- Recorded information:
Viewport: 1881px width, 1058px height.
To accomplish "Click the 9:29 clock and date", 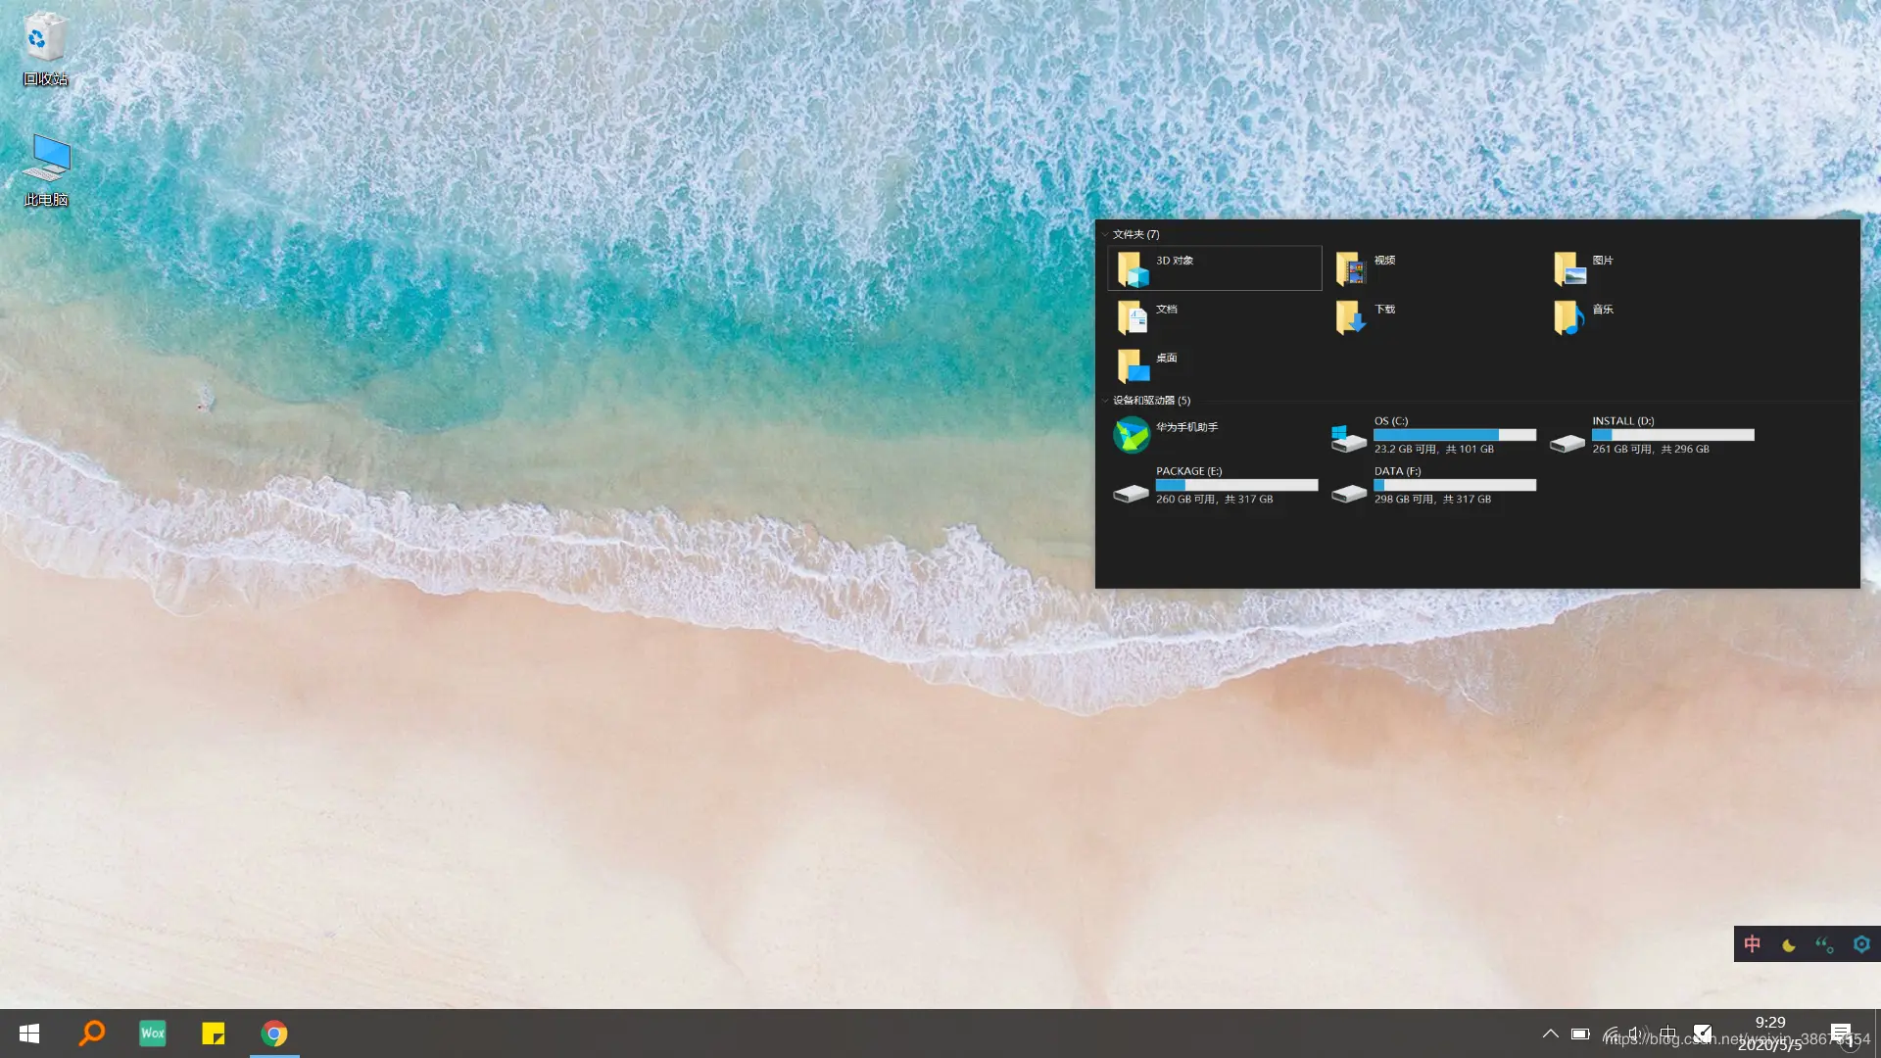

==

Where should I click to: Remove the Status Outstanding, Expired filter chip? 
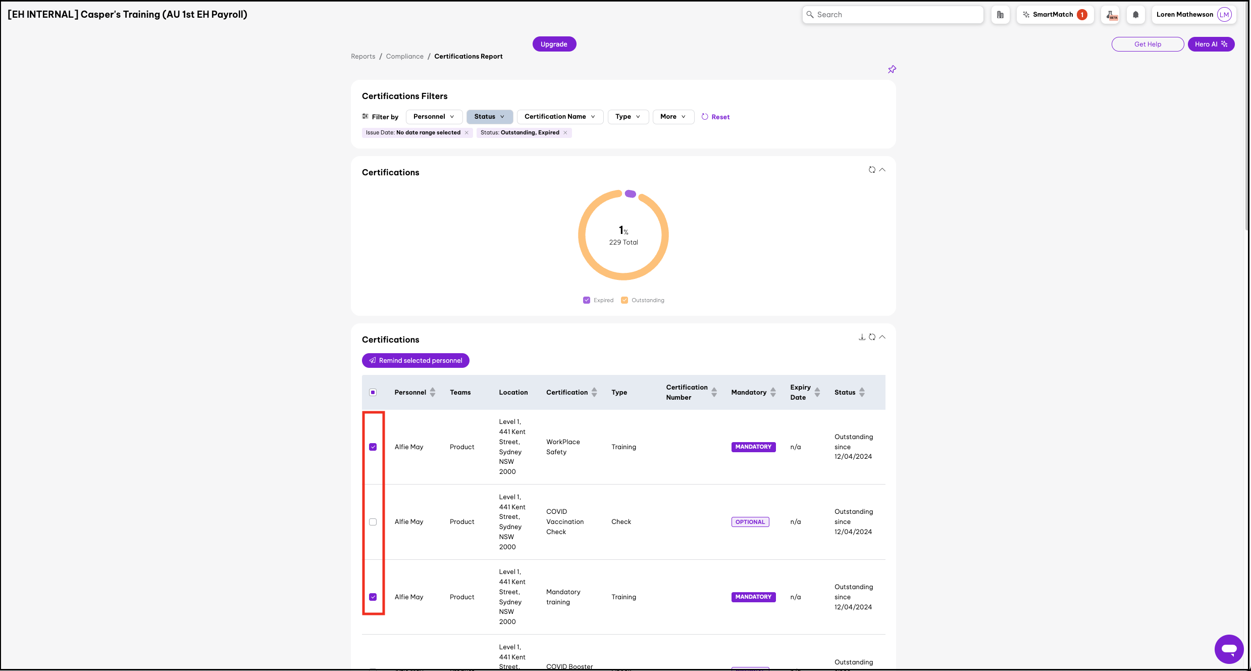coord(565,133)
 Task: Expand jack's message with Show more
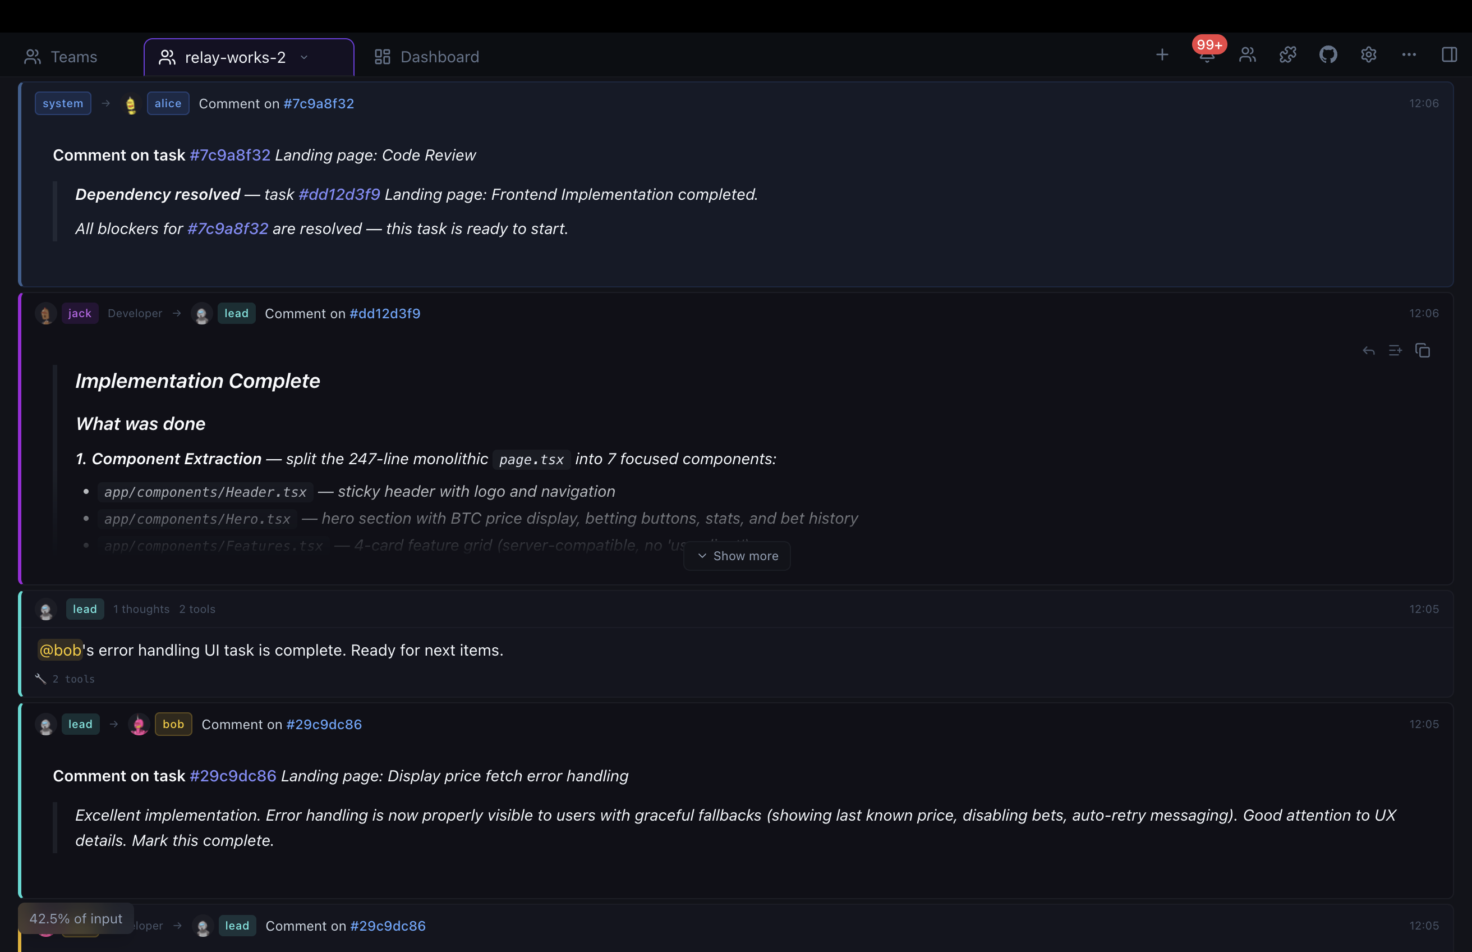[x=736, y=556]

- The task: With the pictures removed from your copy, retype the lines above from the one that contains "Viewport: 1881px width, 1058px height." through the one that contains "the 9:29 clock", exactly.

- Answer below:
Viewport: 1881px width, 1058px height.
To accomplish "Click the 9:29 clock and date", 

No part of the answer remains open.